> _Task statement_: Go through the entries below and pick out every line with "agent".

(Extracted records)
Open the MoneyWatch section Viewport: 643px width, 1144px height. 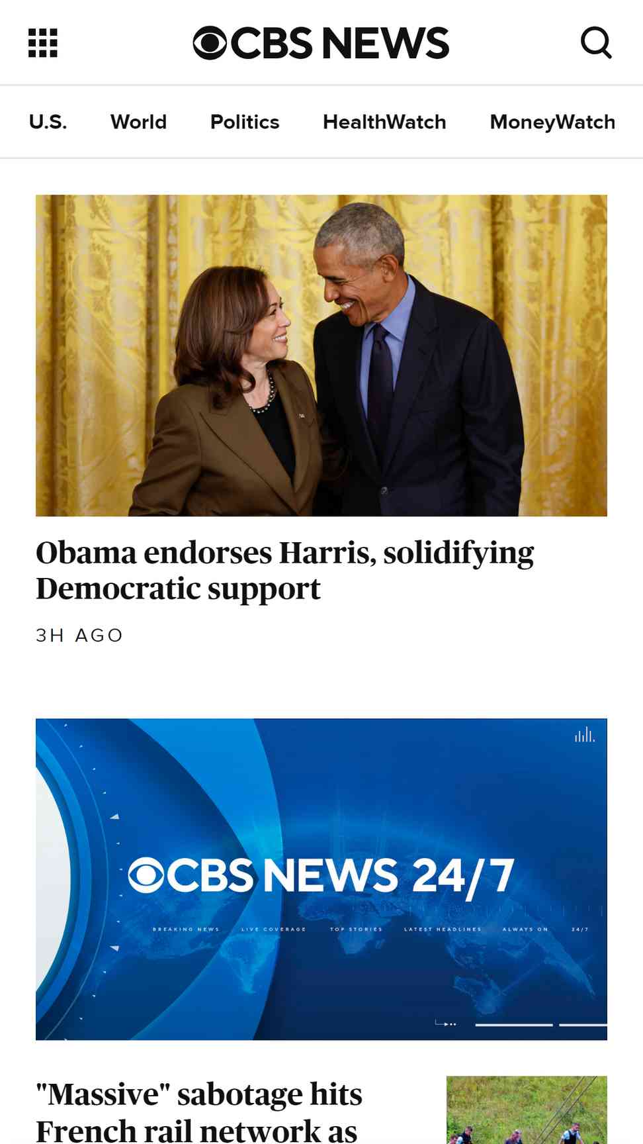tap(552, 122)
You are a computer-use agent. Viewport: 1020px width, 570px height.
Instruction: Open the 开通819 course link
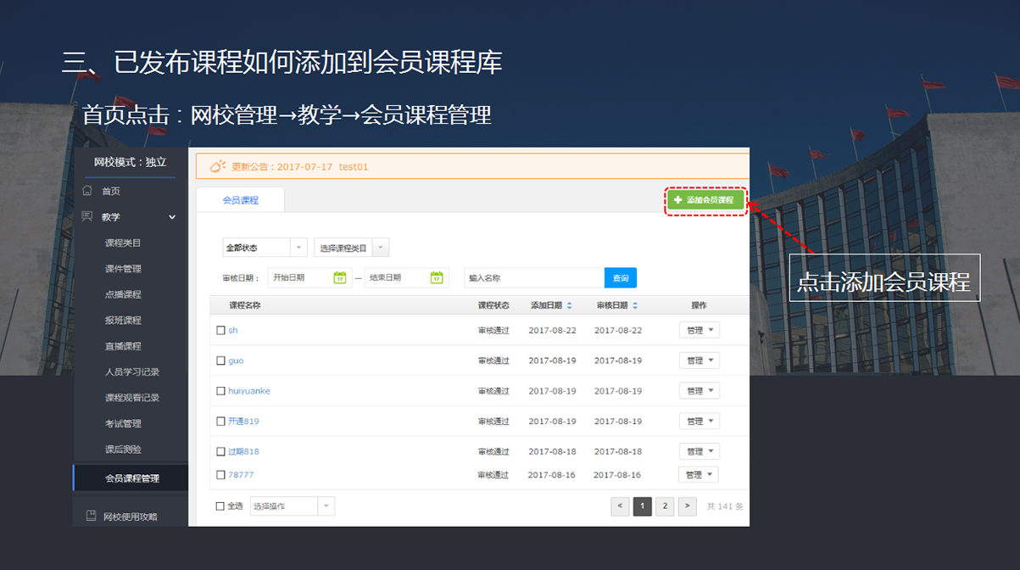tap(243, 422)
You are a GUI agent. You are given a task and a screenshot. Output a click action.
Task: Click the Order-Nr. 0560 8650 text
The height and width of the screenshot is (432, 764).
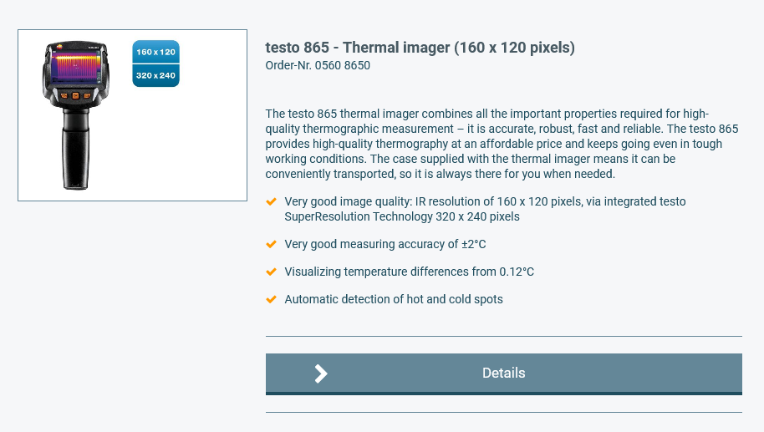(318, 65)
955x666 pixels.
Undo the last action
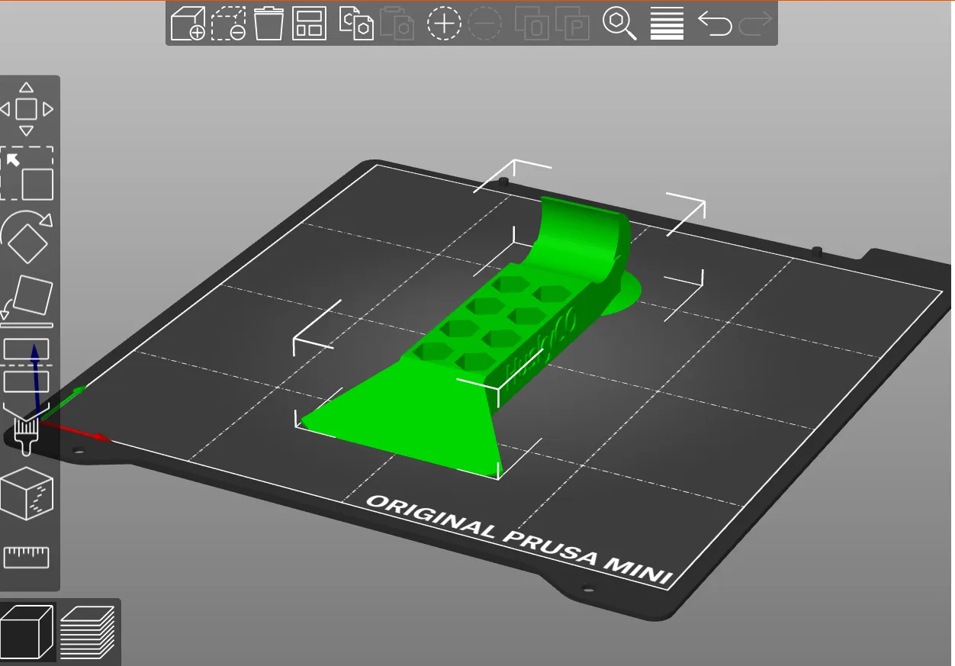(x=715, y=24)
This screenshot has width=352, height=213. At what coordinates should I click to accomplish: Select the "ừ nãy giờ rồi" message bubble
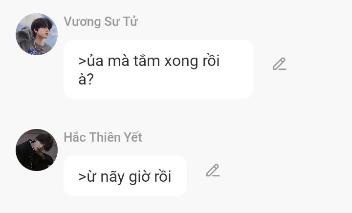[125, 176]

> _Completed exercise_:
You are a computer-use agent. Viewport: 1020px width, 570px height.
You are a GUI agent. You are given a task and a screenshot. Output a click action.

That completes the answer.